- [Zadania do wykonania]:
a – Jak nazywa się polski operator, który pracował przy filmie omawianym w tekście o filmie Prawdziwy ból?
b – Zmień fragment tekstu o filmie Prawdziwy ból, który zaczyna się od „Kumpelski wyjazd w poszukiwaniu” i kończy na „z tego, co przemilczane.”, zastępując w nim „Kumpelski” wyrazem „Przyjacielski”.

- [Cytowany tekst]:
----------------

Logo Przewdonik Katolicki

Ból

Natalia Budzyńska
fot. Materiały prasowe

Kumpelski wyjazd w poszukiwaniu korzeni zamienia się w podróż przez traumę Holokaustu i pokiereszowane wnętrze pokolenia, które historię swojej rodziny zna tylko z tego, co przemilczane.

Wychodząc z kina po seansie filmu Prawdziwy ból, jesteśmy oczywiście wzruszeni, być może też poruszeni, a może trochę jednak rozczarowani, ale z pewnością każdy z nas powie: niezła ta nasza Polska. Jesse Eisenberg, scenarzysta i reżyser filmu, a także odtwórca jednej z głównych ról, lubi powtarzać, że Prawdziwy ból to jego list miłosny do Polski. Być może musiał to zrobić zakochany Amerykanin. Podczas kręcenia ujęć Michał Dymek, polski operator, musiał słuchać Chopina puszczanego mu przez Eisenberga. Zwykle muzyka powstaje po nakręceniu całości, tutaj była już wybrana i podporządkowana konkretnym scenom. Więc Chopin, Warszawa, stary Lublin, pejzaże widziane przez okno pociągu. I Holokaust.
Eisenberg, który jest Żydem, mówi, że na filmy o Zagładzie reaguje niezbyt dobrze. Kiedy podejmuje się taką tematykę, bardzo łatwo wywołać wzruszenie, ale zbyt łatwo przekroczyć tę granicę i przesadzić, co staje się dla widza emocjonalnie wyniszczające. Nie przeniósł więc akcji swojego filmu do lat 40., nie zbudował wielkiej scenografii obozu koncentracyjnego, nie odtwarzał ulic warszawskiego getta, ani nie  żywił zmarłych krewnych. Zabieg, jaki zastosował, jest prosty, a przez to świeży i szczery: przeszłość poznajemy mimochodem, słuchając rozmów i wielu rzeczy się domyślając. Bo bohaterzy żyją tu i teraz: to trzecie pokolenie emigracji, urodzeni czterdzieści lat po wojnie, a historię znający tylko z opowiadań.

----------------

- [Dostarczone informacje]:
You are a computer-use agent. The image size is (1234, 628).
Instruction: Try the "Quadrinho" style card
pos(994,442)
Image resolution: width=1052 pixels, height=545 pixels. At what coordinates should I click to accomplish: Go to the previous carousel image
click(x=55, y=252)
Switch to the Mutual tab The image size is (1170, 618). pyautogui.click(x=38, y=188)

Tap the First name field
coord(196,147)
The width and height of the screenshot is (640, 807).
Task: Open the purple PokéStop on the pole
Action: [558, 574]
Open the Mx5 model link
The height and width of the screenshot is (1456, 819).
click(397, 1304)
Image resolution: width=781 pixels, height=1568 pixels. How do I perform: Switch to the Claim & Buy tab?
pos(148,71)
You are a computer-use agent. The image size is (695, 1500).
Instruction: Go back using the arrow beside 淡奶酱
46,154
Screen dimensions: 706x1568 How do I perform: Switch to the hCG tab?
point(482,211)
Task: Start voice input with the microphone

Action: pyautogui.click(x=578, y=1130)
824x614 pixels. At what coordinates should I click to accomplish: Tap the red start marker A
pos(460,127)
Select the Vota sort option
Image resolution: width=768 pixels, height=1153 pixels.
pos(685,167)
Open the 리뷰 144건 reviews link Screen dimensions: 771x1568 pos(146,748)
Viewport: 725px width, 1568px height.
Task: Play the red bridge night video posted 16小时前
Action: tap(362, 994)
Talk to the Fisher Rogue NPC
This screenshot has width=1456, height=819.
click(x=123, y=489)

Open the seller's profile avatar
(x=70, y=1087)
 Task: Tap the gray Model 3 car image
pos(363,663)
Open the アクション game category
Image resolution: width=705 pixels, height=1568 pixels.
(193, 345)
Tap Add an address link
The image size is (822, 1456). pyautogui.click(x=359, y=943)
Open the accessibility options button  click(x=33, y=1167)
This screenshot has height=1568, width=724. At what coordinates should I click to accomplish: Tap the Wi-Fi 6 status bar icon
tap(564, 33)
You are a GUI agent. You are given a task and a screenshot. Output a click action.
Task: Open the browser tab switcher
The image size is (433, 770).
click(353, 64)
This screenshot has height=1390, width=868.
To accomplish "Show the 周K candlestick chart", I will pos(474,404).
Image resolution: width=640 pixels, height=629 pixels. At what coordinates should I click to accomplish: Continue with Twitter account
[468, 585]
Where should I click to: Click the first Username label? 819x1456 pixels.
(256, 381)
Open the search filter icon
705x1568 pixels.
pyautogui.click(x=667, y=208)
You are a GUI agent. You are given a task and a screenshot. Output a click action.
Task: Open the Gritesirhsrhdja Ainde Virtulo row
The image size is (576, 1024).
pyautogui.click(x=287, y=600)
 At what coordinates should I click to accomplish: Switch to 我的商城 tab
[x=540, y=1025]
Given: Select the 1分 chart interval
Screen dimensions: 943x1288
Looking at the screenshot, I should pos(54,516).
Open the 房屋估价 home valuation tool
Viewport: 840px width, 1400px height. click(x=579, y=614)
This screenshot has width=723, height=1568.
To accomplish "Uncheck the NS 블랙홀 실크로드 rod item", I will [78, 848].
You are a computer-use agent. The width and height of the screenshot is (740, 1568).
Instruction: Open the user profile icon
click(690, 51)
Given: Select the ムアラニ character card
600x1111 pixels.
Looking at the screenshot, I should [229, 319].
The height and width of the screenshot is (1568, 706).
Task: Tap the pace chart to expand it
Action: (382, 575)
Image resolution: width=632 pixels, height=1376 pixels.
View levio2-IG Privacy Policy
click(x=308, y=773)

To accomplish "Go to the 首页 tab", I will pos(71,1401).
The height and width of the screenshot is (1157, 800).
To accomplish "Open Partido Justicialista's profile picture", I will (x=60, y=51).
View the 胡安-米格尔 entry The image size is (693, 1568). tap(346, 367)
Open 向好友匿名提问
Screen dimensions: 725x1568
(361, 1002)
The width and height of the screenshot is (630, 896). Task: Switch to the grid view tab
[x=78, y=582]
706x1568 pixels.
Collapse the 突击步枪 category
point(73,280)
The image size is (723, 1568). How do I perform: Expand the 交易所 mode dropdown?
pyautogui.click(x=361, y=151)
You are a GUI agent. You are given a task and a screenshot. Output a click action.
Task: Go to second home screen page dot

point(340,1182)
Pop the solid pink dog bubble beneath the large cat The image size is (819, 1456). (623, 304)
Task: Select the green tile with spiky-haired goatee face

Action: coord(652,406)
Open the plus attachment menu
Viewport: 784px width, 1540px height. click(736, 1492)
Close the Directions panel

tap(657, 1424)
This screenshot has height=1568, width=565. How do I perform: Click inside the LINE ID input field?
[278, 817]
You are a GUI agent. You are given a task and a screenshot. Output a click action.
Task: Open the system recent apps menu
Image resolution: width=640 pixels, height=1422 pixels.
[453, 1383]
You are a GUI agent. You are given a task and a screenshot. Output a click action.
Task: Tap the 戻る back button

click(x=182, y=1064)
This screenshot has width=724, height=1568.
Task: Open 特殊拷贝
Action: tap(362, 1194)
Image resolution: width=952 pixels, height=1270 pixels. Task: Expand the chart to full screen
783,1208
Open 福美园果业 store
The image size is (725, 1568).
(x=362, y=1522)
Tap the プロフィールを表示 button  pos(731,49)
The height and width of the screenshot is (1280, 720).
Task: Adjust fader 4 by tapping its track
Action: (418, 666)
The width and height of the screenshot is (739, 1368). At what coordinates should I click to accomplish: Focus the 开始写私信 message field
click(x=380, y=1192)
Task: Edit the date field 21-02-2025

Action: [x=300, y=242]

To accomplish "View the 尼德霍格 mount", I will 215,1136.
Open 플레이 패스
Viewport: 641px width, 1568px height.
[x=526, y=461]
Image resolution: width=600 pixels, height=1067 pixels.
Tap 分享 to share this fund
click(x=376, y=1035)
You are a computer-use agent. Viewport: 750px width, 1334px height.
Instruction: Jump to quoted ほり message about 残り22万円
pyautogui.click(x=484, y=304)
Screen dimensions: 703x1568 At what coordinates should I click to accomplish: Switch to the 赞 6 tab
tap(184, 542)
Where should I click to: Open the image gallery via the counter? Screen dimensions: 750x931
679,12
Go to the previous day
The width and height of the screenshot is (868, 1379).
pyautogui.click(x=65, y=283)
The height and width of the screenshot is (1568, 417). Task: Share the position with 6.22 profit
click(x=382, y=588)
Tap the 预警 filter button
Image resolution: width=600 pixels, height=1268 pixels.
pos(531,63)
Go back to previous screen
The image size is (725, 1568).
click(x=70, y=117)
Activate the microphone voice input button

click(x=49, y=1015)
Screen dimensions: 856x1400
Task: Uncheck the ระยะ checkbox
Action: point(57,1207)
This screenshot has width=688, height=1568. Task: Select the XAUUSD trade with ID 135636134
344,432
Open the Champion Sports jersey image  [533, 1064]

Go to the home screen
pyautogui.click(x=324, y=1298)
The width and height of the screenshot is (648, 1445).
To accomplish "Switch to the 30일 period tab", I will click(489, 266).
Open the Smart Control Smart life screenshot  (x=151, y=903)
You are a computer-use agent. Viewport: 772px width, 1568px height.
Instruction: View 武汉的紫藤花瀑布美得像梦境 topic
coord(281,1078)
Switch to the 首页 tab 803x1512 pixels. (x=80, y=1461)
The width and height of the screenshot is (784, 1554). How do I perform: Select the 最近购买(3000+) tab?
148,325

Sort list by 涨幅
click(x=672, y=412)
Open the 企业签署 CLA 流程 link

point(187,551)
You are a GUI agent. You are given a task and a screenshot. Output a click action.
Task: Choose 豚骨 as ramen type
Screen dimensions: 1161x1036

----------------

- [Odpowiedzi do zadań]:
a – Michał Dymek.

b –
Przyjacielski wyjazd w poszukiwaniu korzeni zamienia się w podróż przez traumę Holokaustu i pokiereszowane wnętrze pokolenia, które historię swojej rodziny zna tylko z tego, co przemilczane.